The IoD Directors’ Economic Confidence Index, which measures business leader optimism in prospects for the UK economy, stabilised at -6 in May 2023, little changed from the previous month’s value of -5 and ending a five-month climb from a low of -64 in November 2022.

The current reading is a broadly neutral-to-negative stance, with 39% of IoD members feeling pessimistic about prospects for the UK economy in the year ahead compared to 33% feeling optimistic over the same time horizon.

When asked about current pain points for their organisation, the most common concerns were UK economic conditions, skills shortages/employee skills gaps  and the cost of energy. These were the same top three concerns as the last time that question was asked in February 2023.

The index of director confidence in future prospects for their own organisations rose to +44 in May, up from +42 in April. 55% expected revenues to rise in the next year, compared to 19% who expected revenues to fall, giving a net positive result of +36, similar to the +37 recorded in April.

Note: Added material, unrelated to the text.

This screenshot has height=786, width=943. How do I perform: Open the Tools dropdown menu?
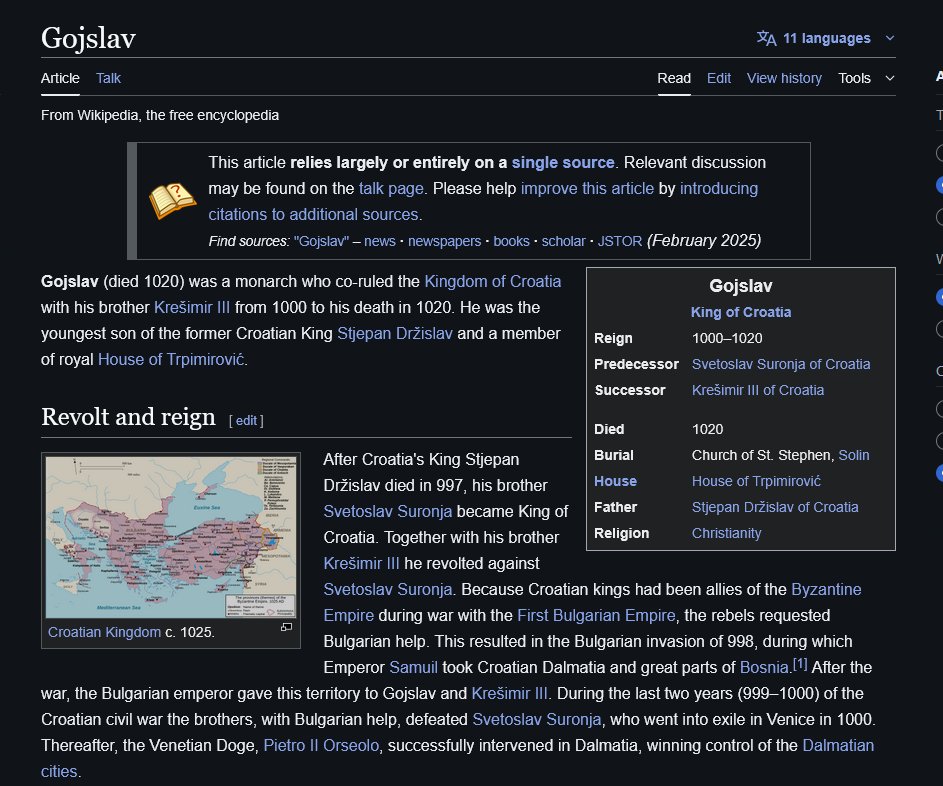pyautogui.click(x=858, y=78)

Responding to the data, Steven Mooney, Founder and CEO of FundMyPitch said: “With business confidence remaining lukewarm and the skills shortage continuing to hamper growth, it’s time to start a serious conversation about the need to give companies the investment and support they need to expand their skillset. For many ambitious organisations, whether that by startups or high potential SMEs, dedicated funding remains elusive, and this has a detrimental impact on economic growth. Culturally and operationally, the UK needs to think again about the importance of turbocharging the next generation of entrepreneurs with dedicated funding, something which is a given in markets like the US.”

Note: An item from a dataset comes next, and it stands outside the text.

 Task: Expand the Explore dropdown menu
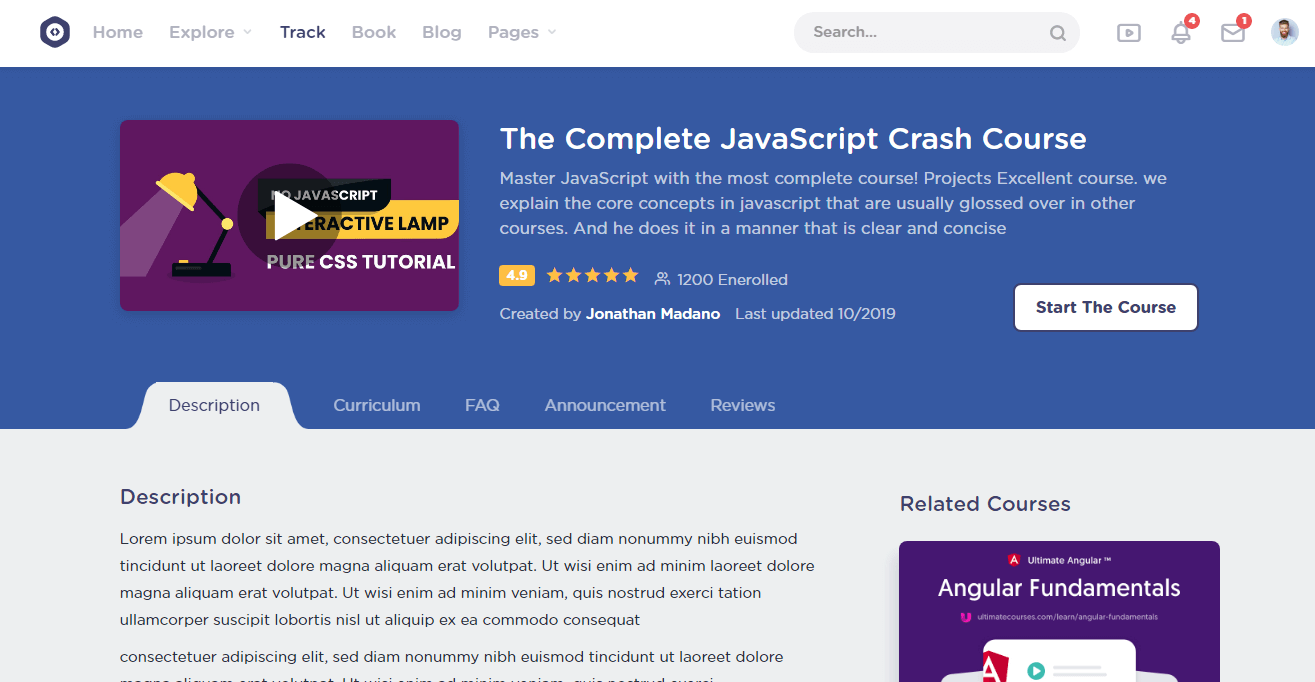tap(210, 32)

Meanwhile Suid Adeyanji, CEO of RiverSafe, said: “Recruiting and upskilling staff with digital skills and security expertise remains a top priority for businesses who cannot afford to compromise in key areas such as cyber skills. Part of forming an effective cyber strategy requires staff that have the skills to protect assets, mitigate threats, report incidents and activate recovery protocols to get systems back online. Training staff with cyber awareness and skills is essential during times like these with warnings from the NCSC of ongoing threats, so business must be prepared and confident, else become susceptible to major attacks. “

Meanwhile Sjuul van der Leeuw, CEO of Deployteq said: “Once again, the skills crisis tops the league table of issues hampering growth and causing frustration to business owners. In a rapidly changing digital world, building a workforce adept in AI, coding and analytics is a key differentiator for companies looking to maintain the competitive advantage. However, many businesses are still operating expensive and ineffective manual systems across key functions like marketing and sales, meaning staff are under huge pressure to develop their skillset to keep up with the pace of the market.

“Forward thinking organisations will look to implement the right technology platforms to liberate workers, giving them access to powerful tools to improve their performance and fulfil their potential without having to enrol on a coding course,” he added.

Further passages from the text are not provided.